-- DATA FOR THIS TASK --
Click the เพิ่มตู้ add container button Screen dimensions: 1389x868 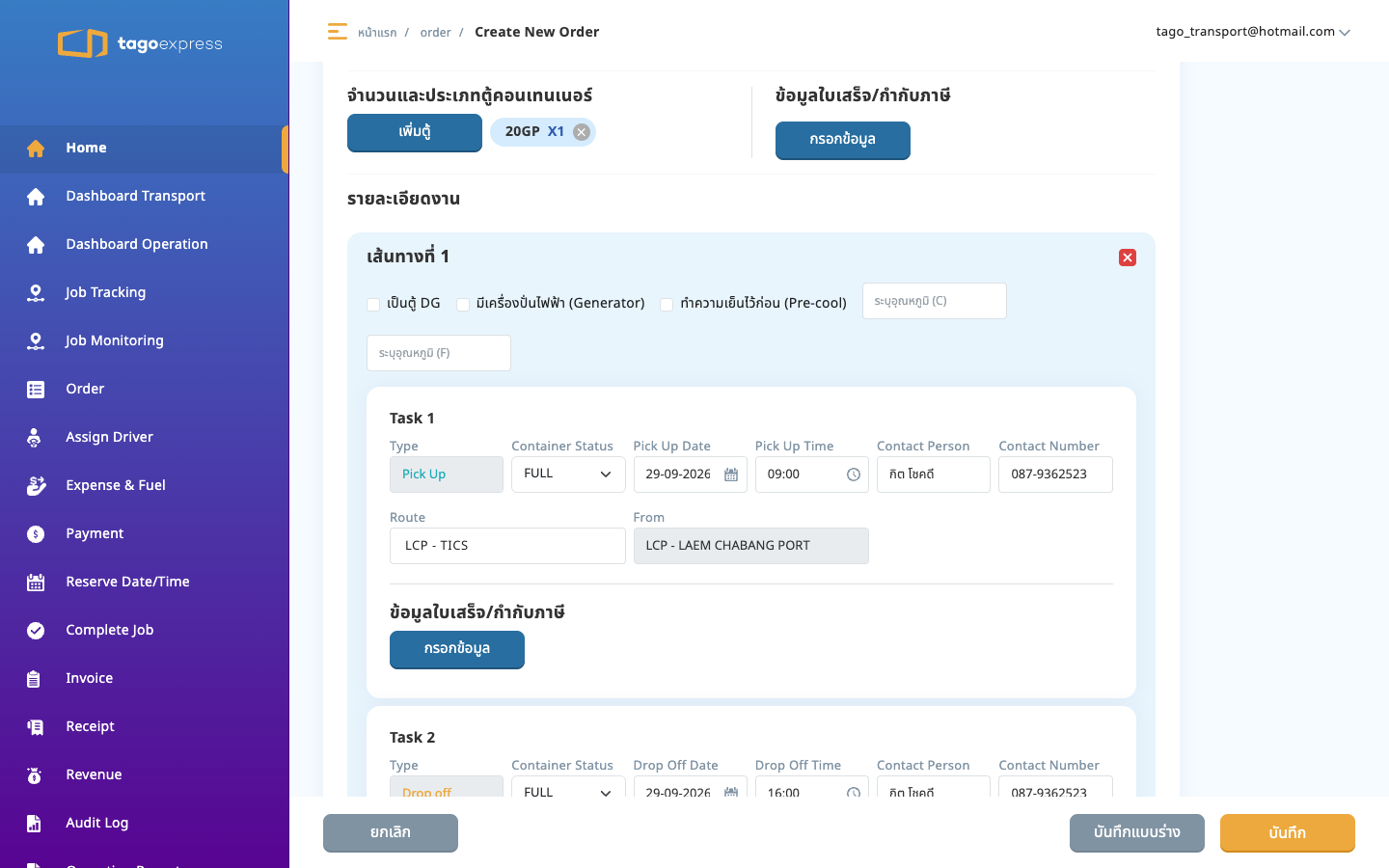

...

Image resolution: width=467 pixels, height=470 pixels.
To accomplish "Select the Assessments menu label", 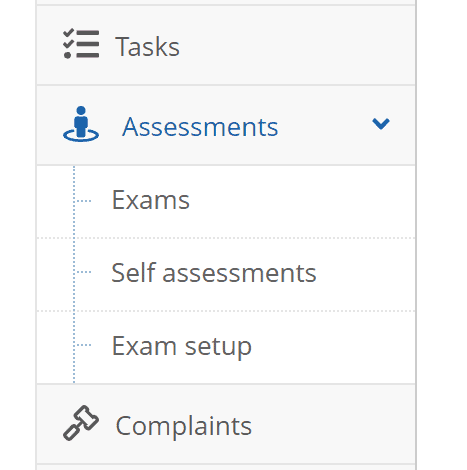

...

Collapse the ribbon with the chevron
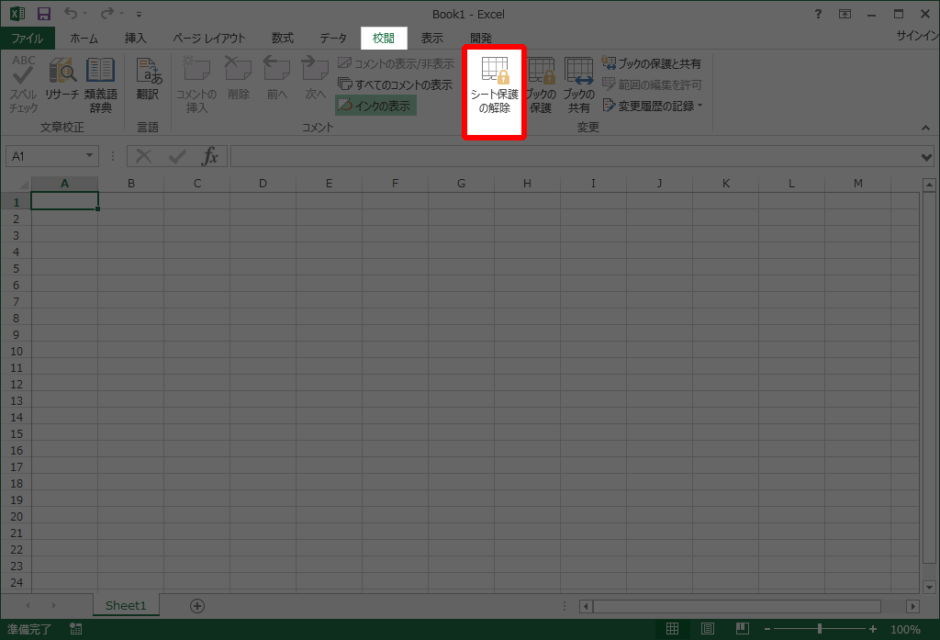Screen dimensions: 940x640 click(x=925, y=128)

-- WHAT TO WORK ON --
Using the records above, return verbatim only the part that opens with the line containing "Image resolution: width=467" and closes with the line containing "the Assessments menu"; pictures stay out.

-- EXERCISE RESPONSE --
Image resolution: width=467 pixels, height=470 pixels.
To accomplish "Select the Assessments menu label", 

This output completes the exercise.